Lucio told the Fairbanks Daily News-Miner the military is responsible for the cleanup no matter who owns the land.
Schikora said there is disagreement about the amount of contamination. "There are official dump sites, and then there are sites where they keep finding stuff," she said.
Stevens said his staff decided the best way to resolve the dispute would be to have the government buy the whole parcel.
"They (the military) didn't want to take all the land," Stevens said. "They just wanted to compensate for what was contaminated beyond restoration. Think about that - 'contamination beyond restoration' they were willing to pay for."

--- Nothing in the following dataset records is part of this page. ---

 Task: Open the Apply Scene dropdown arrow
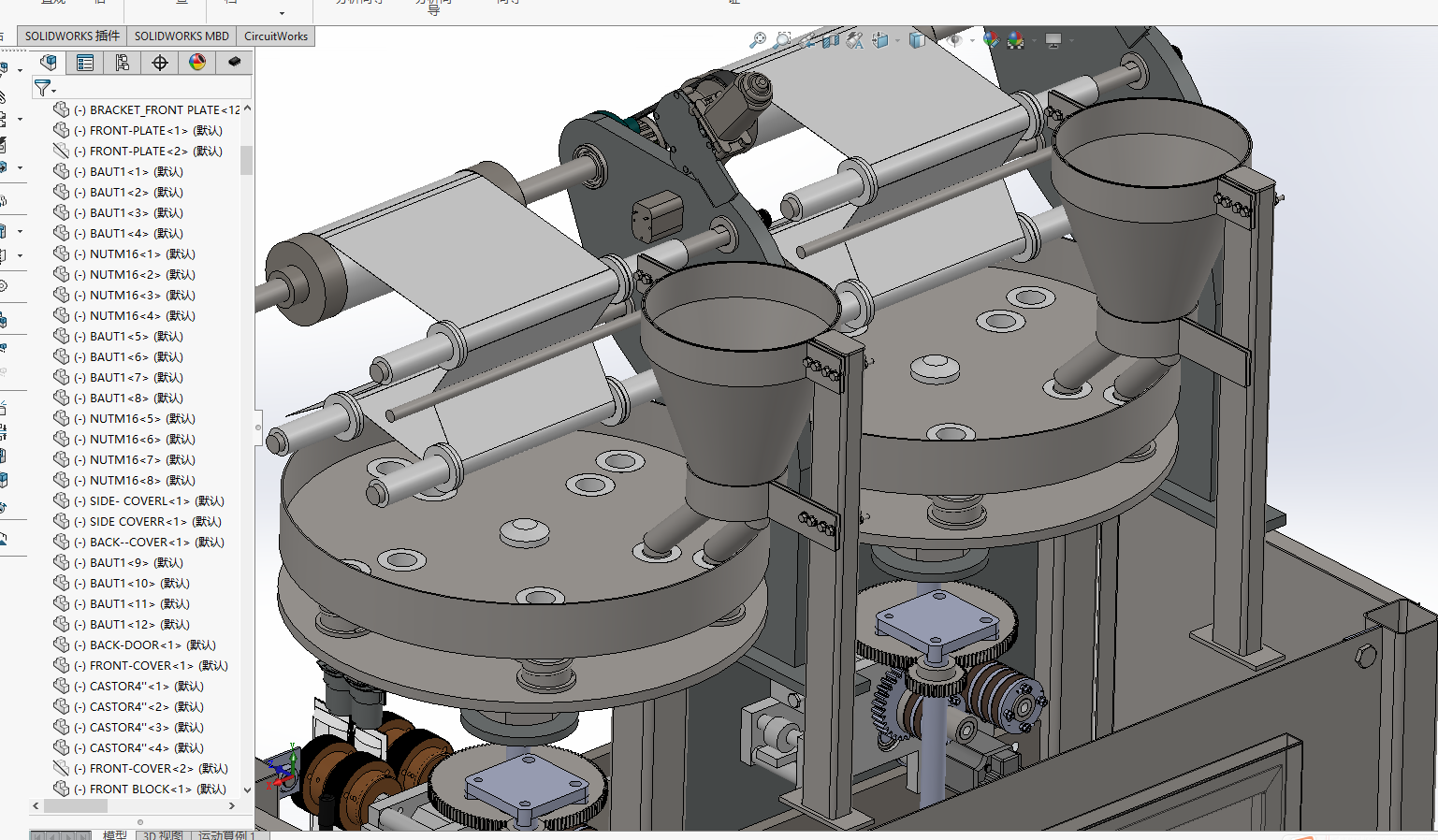1035,40
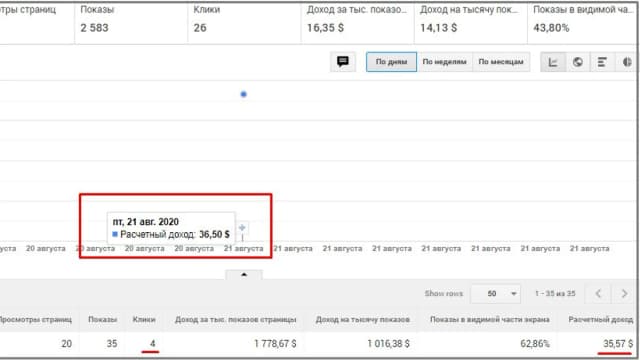Click the blue data point on chart

244,94
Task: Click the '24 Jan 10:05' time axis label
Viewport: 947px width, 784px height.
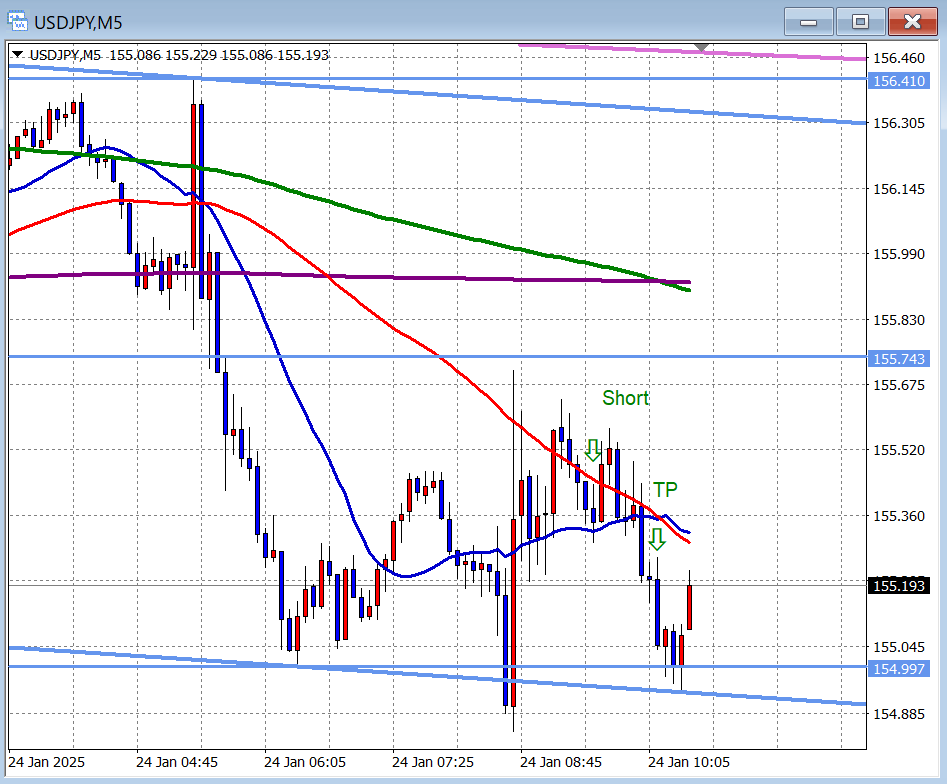Action: (689, 762)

Stevens said the allotment is valuable because there is very little such private land in an area with major oil fields, although the family's ownership doesn't include subsurface mineral rights.
Schikora said an appraisal obtained by the family valued the land at $1.9 million. An Air Force official said the government's own appraisal didn't come anywhere close to the private appraisal, though rules prevented him from disclosing the exact government estimate.
Stevens said the military turned down a $2.5 million settlement offer from the Adams family. His staff recommended starting with that figure in the Senate version of the annual Defense spending bill, he said. The House-Senate conference committee must now write a final version of the legislation.
"We decided to put it in the bill to raise the issue to have the military come forward to those of us in the conference and agree to what they're willing to pay and settle this issue," Stevens said.
The Senate proposal essentially would compensate for almost 50 years of trespass, Schikora said.
"They destroyed buildings and graves and all habitation there," Stevens said.
He said he wasn't much involved personally with the proposal in the Defense bill. Most of the work has been done by his staff working with members of the Adams family, he said.
"I haven't talked to Jake about it I don't think for two years at least. I'm not sure Jake was even in the conversation," Stevens said. "I think it was his family with their attorney that first came to me. Several members of the family. The women of the family I think were the primary motivators.
"But I'd do this for any Alaskan," Stevens said.